Traditionally, short-term energy balancing has been achieved with BESS durations up to 4-hours. However, changing conditions and increased electrification are extending energy demand peaks beyond 4-hours, requiring 4-8-hour and 8-24-hour duration storage to balance the grid.
One of the most intriguing outcomes from the report details that alternative technologies could outcompete lithium-ion in durations above 4-hour. However, it was noted that the outlook for emerging BESS technologies depends on the outcomes of research and development, effective scale-up of manufacturing, and the cost of raw materials.
The report states that lithium-ion batteries can be used effectively for stationary storage lasting up to 4-hours, buttheir properties make them less suitable for longer durations.
Firstly, lithium-ion batteries’ limited life cycle makes them less cost-effective at larger scales. Additionally, lithium-ion batteries do not allow power and energy to be scaled separately, leading to higher marginal costs for larger batteries. The stacking of lithium-ion batteries needed to achieve longer durations can also pose safety risks, including the risk of fire.
The report name-drops several technologies that could be well-suited to longer durations, including sodium-ion and flow batteries. Energy-Storage.news reported last week that the Queensland government had invested in Australia’s first ‘14-hour’ duration iron flow battery factory, being developed by Energy Storage Industries – Asia-Pacific.
Sodium-ion and flow batteries have the potential to become cost-competitive
Sodium-ion batteries could be one of the emerging technologies that could compete with lithium-ion for durations under 8-hours. These batteries use similar technologies and processes to lithium-ion, but crucially they do not require any critical minerals, and instead use sodium, which is naturally abundant.
For sodium-ion batteries to be cost-competitive in short-duration (less than 4 hours) stationary storage, they will need to outcompete the current lithium-ion batteries. Longer life cycles and safer scalability could make sodium-ion batteries a strong candidate for medium-duration stationary storage.
The report notes that although this technology has high potential, its development and manufacturing are still nascent. As a result, there are few commercial examples of utility-scale sodium-ion batteries, though costs are set to come down nearer to the end of the decade.
The cost of lithium-ion batteries could also significantly influence the shift toward sodium-ion battery technology.
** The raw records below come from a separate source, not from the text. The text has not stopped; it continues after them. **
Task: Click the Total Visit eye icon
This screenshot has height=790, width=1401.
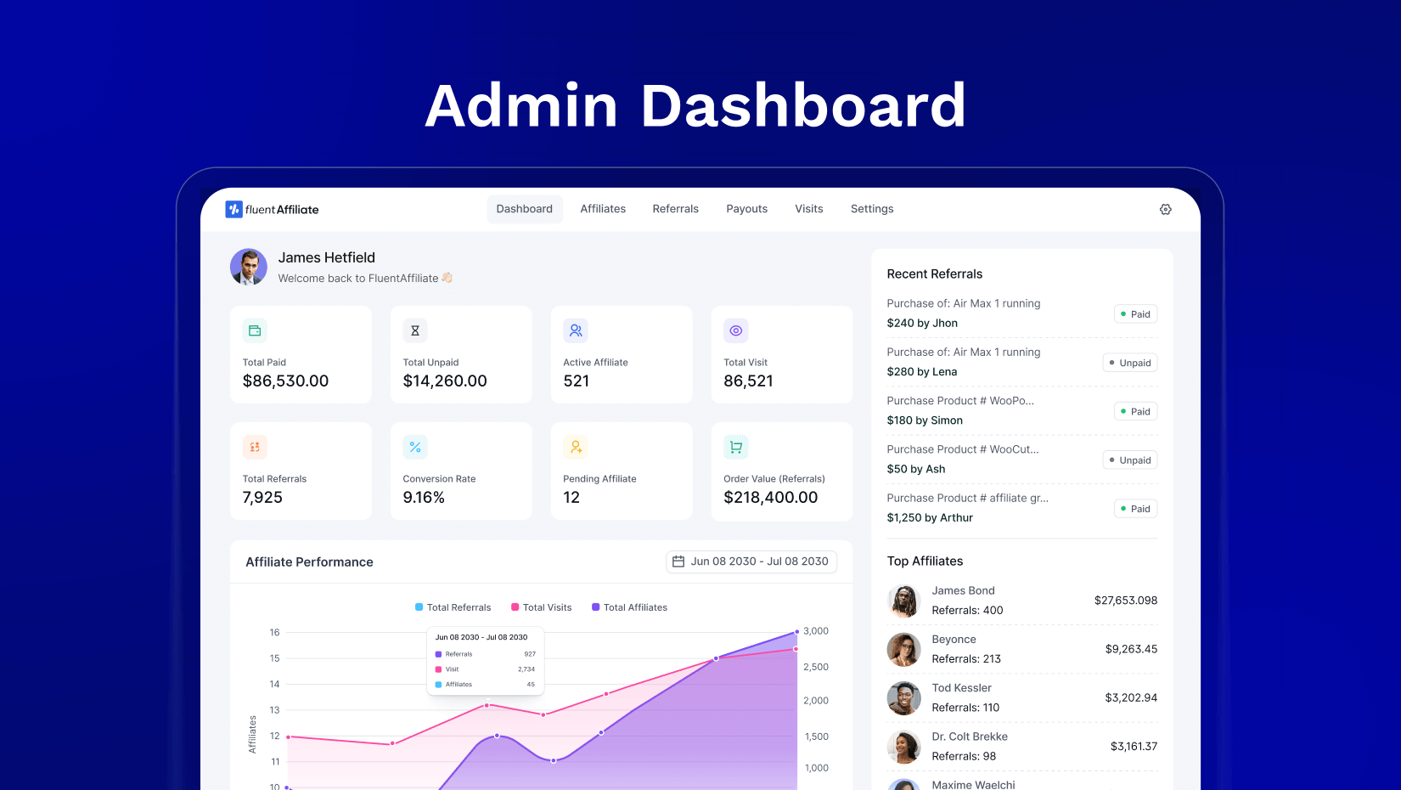Action: click(x=736, y=330)
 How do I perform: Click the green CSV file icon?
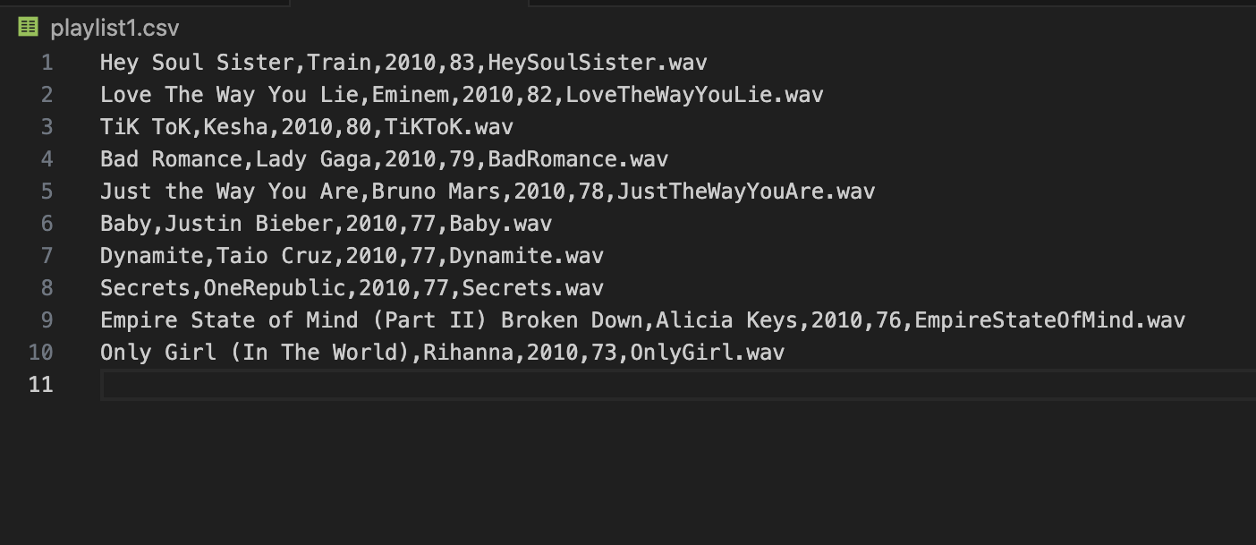(x=28, y=27)
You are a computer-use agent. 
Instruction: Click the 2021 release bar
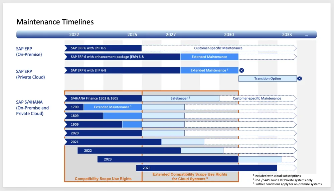click(113, 142)
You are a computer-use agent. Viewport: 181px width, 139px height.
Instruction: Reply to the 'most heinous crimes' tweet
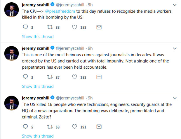click(x=25, y=77)
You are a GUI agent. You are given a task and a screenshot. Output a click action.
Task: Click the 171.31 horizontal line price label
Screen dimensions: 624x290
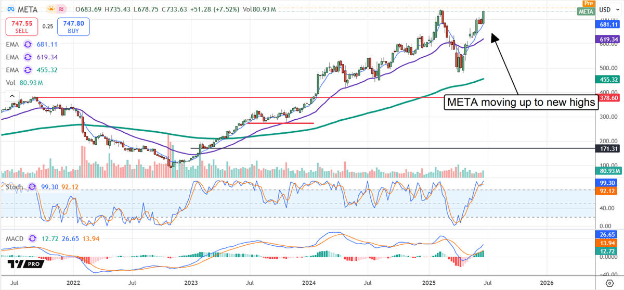(607, 148)
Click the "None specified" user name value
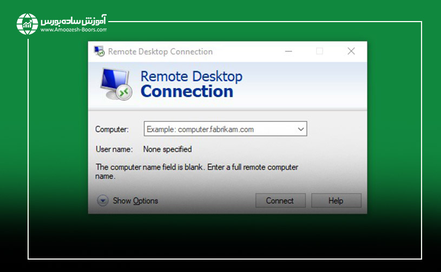 pos(167,149)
As the price of lithium climbs, there could be a stronger push toward investing in and developing sodium-ion batteries, especially for use in stationary storage. This is especially true for BESS, which lasts less than 4-hours, where lithium-ion currently leads the market.
Flow batteries are expected to become more popular for medium (4-8 hours) and long-term (8-24 hours) energy storage, the report reads. Unlike lithium-ion batteries, the cost of producing flow batteries does not significantly increase at larger scales. Additionally, flow batteries have longer life cycles compared to lithium-ion batteries, making them a more attractive investment choice.